Alexa ranking. Alexa rankings, for the non-nerds among you, tell you how popular your blog is, what keywords are working for you, and whatnot. Checking your Alexa ranking is a somewhat masturbatory activity in that it's a self-involved and vaguely shameful way to spend one's time, but unlike actual masturbation, it doesn't necessarily end well.
What I love about Alexa is that it presents the largely obscene In Bed With Married Women data in such a serious, business-like fashion. Alexa seems to think I am transmitting their data directly to In Bed With Married Women World Headquarters, where crisply efficient workers enter it via punch cards into a room-sized computer. There are lots of numbers bandied about, and talk of percentages and "high impact search queries." Thus, Alexa informs me gravely, the search query "yes I have done a mangina" has suffered a 1.32% decline. On the plus side, "vajazzling porn," "fuckable women," and "anatomically correct fur suit" are all climbing the charts. Perhaps I will present this information at the Board Meeting on Monday.
Actually, I'm not sure how accurate Alexa really is because it lists one of top search queries for the month as "is your anus stained by poo". Now, I am willing to accept that one person, maybe even up to three people, used that search term to find me--but come on!--I get thousands of visitors to this site, many of them through search terms. I refuse to accept that "is your anus stained by poo" is one of my top draws. I simply won't have it.

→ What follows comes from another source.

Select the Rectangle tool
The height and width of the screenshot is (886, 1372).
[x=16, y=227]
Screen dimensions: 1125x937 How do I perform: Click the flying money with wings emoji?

I am much more willing to believe the data that comes from Google Analytics. Over there "In Bed With Married Women" is the top search query, as it cussing well should be, and the top ten are all non-embarrassing variations of that. (Well, except for #5 "how to bleach your anus at home" which I will choose to ignore.) Way, way down the list are the usual what-the-hell-people-seriously-Google-this? kinds of queries I so enjoy such as, "alien dildoing self," "deflated boobs porn," (hey, watch it, buddy!) "bad sounds from women," and, oddly, "our forefathers" (Whoops! Wrong page!).
I am especially fond of the query "red-head-perfect-shapped-body-in-bed-with-nice-ass-tags-skin-hair-foot-feet-small-ass" for its excessive specificity ("I distinctly typed in that my perfect 'shapped' redhead should have skin! This redhead is not only skinless, but clearly has a medium--not small--ass!") But my favorite of the week was "free and no signing up for videos of women fucking their dogs." I think this searcher has been burned before. "I want to see women fucking their dogs, but no way am I paying. And NO sign ups! That's how they get ya!" I emailed this breaking dog fucking news to my friend who responded--and this is why I love him so: "You gotta pay, otherwise you just get short, lo-rez vids and the dogs are always ugly. Plus, when you pay, they always throw in a couple of horses, too." Totally. Besides, those free dog fucking videos always just jump straight into the action. Maybe it's because I'm a girl or something, but I need some back story. Tell me a little bit more--WHY are the females fucking their dogs? Is it angry sex? Make-up sex? Is the cat watching?
But for now, I need to run over to Headquarters to get our numbers guys on some data analysis. After all, you don't get to be the Alexa 3,513,232th most visited web site in the world (yeah, that's right, baby) without some good business sense. And lots of talk about aliens dildoing themselves.